NEW YORK — The Chicago Cubs baseball team filed for Chapter 11 bankruptcy protection Monday, a step that will allow its corporate parent to sell the team in an $845 million deal.
The filing in Wilmington, Del., was anticipated and is expected to lead to a brief stay in Chapter 11 for the Cubs.
It comes as part of the Tribune Co.'s plans to sell the team, Wrigley Field and related properties to the family of billionaire Joe Ricketts, the founder of Omaha, Neb.-based TD Ameritrade.
Tribune, which also owns the Chicago Tribune and the Los Angeles Times, filed for bankruptcy protection in December, but the Cubs were not included in the filing. The team's run through Chapter 11 is expected to protect its new owners from potential claims by Tribune creditors.
Tribune bought the Cubs in 1981 for $20.5 million from candy maker Wm. Wrigley Jr. Co. It announced plans to sell the franchise in 2007, but got tripped up by the recession and the collapse of the credit markets.
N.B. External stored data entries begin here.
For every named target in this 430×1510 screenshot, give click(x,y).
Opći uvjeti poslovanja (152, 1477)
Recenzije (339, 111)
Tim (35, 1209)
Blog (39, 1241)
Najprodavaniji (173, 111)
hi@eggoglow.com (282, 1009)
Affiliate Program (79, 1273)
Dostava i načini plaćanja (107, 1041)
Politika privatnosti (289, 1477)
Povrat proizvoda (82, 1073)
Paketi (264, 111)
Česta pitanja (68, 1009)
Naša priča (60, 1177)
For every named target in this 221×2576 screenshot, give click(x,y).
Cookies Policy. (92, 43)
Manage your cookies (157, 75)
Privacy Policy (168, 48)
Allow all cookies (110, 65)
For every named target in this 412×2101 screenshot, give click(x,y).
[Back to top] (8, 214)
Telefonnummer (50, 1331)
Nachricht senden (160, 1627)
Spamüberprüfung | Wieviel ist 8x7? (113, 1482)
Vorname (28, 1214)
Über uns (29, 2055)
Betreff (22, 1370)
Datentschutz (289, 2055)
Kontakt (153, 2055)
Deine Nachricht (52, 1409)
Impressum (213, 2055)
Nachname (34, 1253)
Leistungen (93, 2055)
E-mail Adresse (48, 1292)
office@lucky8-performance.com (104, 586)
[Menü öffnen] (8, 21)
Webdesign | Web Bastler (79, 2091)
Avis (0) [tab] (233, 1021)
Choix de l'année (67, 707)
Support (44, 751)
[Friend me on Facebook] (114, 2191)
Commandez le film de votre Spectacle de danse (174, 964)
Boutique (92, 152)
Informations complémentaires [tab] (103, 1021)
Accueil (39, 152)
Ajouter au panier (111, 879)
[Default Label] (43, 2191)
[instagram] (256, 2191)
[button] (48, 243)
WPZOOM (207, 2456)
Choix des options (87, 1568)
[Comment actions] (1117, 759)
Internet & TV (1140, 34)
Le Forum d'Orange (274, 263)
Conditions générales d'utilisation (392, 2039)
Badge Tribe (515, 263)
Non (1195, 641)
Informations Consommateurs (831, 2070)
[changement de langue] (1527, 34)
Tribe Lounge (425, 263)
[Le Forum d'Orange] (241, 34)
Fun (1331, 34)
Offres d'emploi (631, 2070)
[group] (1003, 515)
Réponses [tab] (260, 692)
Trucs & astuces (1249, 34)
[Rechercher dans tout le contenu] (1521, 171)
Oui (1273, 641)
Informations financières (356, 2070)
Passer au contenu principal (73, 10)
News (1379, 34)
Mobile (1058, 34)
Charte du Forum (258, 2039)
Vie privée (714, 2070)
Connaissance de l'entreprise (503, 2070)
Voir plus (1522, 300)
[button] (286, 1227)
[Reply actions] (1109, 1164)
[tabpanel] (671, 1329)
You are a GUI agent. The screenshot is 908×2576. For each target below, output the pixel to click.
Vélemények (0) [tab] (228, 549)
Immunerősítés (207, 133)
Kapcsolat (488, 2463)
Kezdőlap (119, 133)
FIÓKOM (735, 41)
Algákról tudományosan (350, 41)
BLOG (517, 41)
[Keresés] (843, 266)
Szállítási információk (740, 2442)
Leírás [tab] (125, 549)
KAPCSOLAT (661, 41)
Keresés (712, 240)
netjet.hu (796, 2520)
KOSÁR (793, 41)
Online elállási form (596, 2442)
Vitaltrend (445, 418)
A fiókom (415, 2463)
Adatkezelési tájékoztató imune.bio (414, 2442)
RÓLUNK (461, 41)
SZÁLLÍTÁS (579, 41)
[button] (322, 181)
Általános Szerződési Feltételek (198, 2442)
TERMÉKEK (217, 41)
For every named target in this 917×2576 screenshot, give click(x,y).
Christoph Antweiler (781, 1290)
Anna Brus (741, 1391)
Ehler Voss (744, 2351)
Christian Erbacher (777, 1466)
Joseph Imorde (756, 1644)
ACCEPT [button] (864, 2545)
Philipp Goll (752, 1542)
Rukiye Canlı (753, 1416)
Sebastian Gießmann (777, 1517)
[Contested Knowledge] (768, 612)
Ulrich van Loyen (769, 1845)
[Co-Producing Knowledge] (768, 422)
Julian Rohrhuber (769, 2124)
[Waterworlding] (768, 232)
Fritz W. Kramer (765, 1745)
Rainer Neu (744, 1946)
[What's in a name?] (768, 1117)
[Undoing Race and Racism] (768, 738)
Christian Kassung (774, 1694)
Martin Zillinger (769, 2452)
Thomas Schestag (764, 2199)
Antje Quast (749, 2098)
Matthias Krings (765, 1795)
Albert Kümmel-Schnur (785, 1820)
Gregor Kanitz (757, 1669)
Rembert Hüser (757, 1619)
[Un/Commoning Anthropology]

It has agreed to sell the Ricketts family a 95 percent stake in a deal that tops the record $660 million paid for the Boston Red Sox and its related properties in 2002. Tribune Co. is keeping the remaining 5 percent.
The Cubs' bankruptcy filing is not the first for a Major League Baseball team. The Baltimore Orioles were sold in a bankruptcy auction in 1993 after owner Eli Jacobs filed for Chapter 11. The same happened to the Seattle Pilots after the 1969 season. The new owners moved the team to Milwaukee and changed the name to the Brewers.
The National Hockey League's Phoenix Coyotes, a franchise that has yet to make a profit since moving from Winnipeg, Manitoba, in 1996, filed for Chapter 11 protection in May.